(Item-finding records)
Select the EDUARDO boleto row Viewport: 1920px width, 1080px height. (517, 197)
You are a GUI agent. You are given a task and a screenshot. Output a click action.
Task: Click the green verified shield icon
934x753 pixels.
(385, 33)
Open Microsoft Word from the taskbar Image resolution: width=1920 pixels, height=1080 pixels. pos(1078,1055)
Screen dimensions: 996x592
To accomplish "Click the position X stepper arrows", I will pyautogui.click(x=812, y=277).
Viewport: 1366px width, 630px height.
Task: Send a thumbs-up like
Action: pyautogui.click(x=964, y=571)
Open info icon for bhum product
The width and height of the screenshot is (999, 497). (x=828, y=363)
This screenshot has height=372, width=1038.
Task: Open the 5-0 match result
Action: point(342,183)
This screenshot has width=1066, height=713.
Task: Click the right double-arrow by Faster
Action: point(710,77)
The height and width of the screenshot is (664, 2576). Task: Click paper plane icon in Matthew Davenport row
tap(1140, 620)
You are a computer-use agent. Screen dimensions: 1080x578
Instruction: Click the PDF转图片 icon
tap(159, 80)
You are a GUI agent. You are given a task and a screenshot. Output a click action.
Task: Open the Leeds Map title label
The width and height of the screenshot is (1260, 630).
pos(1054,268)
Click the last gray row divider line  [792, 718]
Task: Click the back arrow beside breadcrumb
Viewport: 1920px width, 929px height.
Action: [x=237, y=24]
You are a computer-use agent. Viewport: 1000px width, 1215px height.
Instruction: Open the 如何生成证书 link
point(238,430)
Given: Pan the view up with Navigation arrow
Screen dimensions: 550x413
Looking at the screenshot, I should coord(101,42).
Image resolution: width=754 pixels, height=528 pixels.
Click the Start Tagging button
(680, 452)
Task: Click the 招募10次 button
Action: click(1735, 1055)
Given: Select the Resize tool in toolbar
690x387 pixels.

▶ [WHAT THE TASK REQUIRES]
Print every line of the items above verbatim, without any change.

▶ [RESPONSE]
Select the EDUARDO boleto row Viewport: 1920px width, 1080px height. (517, 197)
You are a GUI agent. You are given a task and a screenshot. Output a click action.
Task: Click the green verified shield icon
934x753 pixels.
(385, 33)
Open Microsoft Word from the taskbar Image resolution: width=1920 pixels, height=1080 pixels. pos(1078,1055)
Screen dimensions: 996x592
To accomplish "Click the position X stepper arrows", I will pyautogui.click(x=812, y=277).
Viewport: 1366px width, 630px height.
Task: Send a thumbs-up like
Action: pyautogui.click(x=964, y=571)
Open info icon for bhum product
The width and height of the screenshot is (999, 497). (x=828, y=363)
This screenshot has height=372, width=1038.
Task: Open the 5-0 match result
Action: point(342,183)
This screenshot has width=1066, height=713.
Task: Click the right double-arrow by Faster
Action: point(710,77)
The height and width of the screenshot is (664, 2576). Task: Click paper plane icon in Matthew Davenport row
tap(1140, 620)
You are a computer-use agent. Screen dimensions: 1080x578
Instruction: Click the PDF转图片 icon
tap(159, 80)
You are a GUI agent. You are given a task and a screenshot. Output a click action.
Task: Open the Leeds Map title label
The width and height of the screenshot is (1260, 630).
pos(1054,268)
Click the last gray row divider line  [792, 718]
Task: Click the back arrow beside breadcrumb
Viewport: 1920px width, 929px height.
Action: [x=237, y=24]
You are a computer-use agent. Viewport: 1000px width, 1215px height.
Instruction: Open the 如何生成证书 link
point(238,430)
Given: Pan the view up with Navigation arrow
Screen dimensions: 550x413
Looking at the screenshot, I should coord(101,42).
Image resolution: width=754 pixels, height=528 pixels.
Click the Start Tagging button
(680, 452)
Task: Click the 招募10次 button
Action: click(1735, 1055)
Given: Select the Resize tool in toolbar
690x387 pixels.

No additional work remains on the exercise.